__Work instruction__
Nothing but the lines from the top of the following entries through the line with "Given: Click the edit" should be printed, exactly as they are.

Data items
---------------
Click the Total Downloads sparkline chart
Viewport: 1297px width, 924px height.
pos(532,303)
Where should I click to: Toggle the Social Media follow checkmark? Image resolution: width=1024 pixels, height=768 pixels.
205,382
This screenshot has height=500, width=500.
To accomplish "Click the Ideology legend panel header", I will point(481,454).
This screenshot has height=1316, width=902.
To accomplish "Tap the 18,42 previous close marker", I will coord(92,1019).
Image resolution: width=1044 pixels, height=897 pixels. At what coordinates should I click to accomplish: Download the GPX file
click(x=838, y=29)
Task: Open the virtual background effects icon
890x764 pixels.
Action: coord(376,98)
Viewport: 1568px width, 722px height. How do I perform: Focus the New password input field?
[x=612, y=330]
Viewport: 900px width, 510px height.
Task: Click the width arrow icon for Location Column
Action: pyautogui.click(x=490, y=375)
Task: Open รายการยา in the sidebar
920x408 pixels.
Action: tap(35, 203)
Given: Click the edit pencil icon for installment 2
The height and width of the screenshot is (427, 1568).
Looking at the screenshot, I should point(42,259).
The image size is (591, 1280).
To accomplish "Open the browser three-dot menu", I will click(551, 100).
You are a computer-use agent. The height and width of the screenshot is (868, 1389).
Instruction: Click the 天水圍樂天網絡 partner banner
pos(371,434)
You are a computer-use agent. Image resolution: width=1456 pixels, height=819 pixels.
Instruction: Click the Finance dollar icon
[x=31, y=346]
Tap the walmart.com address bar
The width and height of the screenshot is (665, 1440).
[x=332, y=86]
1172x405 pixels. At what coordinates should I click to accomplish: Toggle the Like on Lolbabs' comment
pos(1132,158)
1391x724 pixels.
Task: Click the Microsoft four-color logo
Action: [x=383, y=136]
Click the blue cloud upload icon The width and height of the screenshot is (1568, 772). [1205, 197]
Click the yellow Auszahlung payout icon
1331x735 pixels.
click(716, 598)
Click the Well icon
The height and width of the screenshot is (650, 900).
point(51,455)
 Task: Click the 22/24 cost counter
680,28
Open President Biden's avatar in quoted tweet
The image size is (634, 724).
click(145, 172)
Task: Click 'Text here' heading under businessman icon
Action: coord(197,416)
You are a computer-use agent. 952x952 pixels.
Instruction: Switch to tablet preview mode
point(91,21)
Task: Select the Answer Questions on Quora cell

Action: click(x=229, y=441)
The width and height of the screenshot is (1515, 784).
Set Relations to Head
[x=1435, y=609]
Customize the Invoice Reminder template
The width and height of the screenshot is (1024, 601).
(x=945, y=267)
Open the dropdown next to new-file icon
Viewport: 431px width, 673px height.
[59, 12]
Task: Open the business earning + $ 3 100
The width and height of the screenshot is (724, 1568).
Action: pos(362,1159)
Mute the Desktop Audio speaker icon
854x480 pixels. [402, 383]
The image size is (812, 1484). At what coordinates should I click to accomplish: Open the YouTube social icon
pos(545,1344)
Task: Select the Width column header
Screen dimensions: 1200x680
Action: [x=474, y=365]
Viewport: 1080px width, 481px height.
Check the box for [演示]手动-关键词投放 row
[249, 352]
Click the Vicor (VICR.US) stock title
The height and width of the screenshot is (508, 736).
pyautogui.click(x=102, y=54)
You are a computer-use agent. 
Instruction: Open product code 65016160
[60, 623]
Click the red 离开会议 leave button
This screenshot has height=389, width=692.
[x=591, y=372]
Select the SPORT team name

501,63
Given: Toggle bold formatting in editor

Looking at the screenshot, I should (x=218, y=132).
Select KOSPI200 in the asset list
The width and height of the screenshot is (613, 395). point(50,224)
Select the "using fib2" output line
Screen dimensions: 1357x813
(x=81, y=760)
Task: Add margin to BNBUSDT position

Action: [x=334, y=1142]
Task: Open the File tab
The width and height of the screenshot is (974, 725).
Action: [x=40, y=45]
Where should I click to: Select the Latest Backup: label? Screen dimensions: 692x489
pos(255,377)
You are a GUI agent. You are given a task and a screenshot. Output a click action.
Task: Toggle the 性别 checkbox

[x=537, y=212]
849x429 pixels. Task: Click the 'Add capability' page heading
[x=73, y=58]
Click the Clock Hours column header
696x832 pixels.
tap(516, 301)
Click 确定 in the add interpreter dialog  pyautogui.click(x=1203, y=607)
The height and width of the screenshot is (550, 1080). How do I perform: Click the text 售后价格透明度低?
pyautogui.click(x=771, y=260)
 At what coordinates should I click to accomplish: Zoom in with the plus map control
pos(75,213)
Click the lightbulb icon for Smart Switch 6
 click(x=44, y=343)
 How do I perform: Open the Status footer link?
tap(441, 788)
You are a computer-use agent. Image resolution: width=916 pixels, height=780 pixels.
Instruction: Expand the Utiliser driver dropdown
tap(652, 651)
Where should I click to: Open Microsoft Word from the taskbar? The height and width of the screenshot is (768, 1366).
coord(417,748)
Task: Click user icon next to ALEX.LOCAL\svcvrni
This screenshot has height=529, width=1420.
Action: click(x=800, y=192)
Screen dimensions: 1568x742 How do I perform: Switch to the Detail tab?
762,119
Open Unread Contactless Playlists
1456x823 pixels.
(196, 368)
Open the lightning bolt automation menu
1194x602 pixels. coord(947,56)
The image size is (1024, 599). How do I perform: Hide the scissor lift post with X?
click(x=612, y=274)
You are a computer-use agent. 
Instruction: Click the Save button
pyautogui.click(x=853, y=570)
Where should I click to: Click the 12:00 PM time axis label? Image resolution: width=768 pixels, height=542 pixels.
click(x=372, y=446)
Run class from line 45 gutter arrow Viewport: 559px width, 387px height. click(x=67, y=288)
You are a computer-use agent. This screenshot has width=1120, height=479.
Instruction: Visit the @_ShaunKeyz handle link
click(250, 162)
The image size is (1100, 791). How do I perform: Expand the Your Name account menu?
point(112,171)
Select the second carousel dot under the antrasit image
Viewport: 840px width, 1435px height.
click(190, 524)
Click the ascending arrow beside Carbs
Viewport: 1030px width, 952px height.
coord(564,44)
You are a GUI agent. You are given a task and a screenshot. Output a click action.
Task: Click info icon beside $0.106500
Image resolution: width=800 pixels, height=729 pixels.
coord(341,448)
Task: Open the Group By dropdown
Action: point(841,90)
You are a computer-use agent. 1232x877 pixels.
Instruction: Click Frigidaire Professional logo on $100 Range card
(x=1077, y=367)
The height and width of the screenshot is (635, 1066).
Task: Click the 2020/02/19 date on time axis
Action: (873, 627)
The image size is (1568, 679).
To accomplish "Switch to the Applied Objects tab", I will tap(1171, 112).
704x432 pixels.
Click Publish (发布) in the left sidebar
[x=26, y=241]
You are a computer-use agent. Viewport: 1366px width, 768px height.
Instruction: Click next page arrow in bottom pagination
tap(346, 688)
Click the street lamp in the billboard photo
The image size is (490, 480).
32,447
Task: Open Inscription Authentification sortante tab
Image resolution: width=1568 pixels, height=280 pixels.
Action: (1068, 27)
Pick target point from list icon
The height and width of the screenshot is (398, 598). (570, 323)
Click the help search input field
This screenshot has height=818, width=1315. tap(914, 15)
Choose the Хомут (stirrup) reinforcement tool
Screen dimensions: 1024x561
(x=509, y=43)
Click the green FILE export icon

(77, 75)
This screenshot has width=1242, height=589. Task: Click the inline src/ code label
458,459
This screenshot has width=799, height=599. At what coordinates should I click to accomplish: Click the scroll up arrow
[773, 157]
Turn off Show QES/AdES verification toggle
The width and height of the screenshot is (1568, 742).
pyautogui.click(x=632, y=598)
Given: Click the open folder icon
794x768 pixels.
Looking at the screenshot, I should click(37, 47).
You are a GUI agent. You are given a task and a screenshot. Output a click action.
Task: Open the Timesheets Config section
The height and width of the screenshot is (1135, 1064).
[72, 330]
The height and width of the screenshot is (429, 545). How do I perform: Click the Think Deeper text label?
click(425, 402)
---------------
__Solution below__
Click the Total Downloads sparkline chart
Viewport: 1297px width, 924px height.
pos(532,303)
Where should I click to: Toggle the Social Media follow checkmark? Image resolution: width=1024 pixels, height=768 pixels.
205,382
This screenshot has height=500, width=500.
To accomplish "Click the Ideology legend panel header", I will point(481,454).
This screenshot has height=1316, width=902.
To accomplish "Tap the 18,42 previous close marker", I will coord(92,1019).
Image resolution: width=1044 pixels, height=897 pixels. At what coordinates should I click to accomplish: Download the GPX file
click(x=838, y=29)
Task: Open the virtual background effects icon
890x764 pixels.
Action: coord(376,98)
Viewport: 1568px width, 722px height. How do I perform: Focus the New password input field?
[x=612, y=330]
Viewport: 900px width, 510px height.
Task: Click the width arrow icon for Location Column
Action: pyautogui.click(x=490, y=375)
Task: Open รายการยา in the sidebar
920x408 pixels.
Action: tap(35, 203)
Given: Click the edit pencil icon for installment 2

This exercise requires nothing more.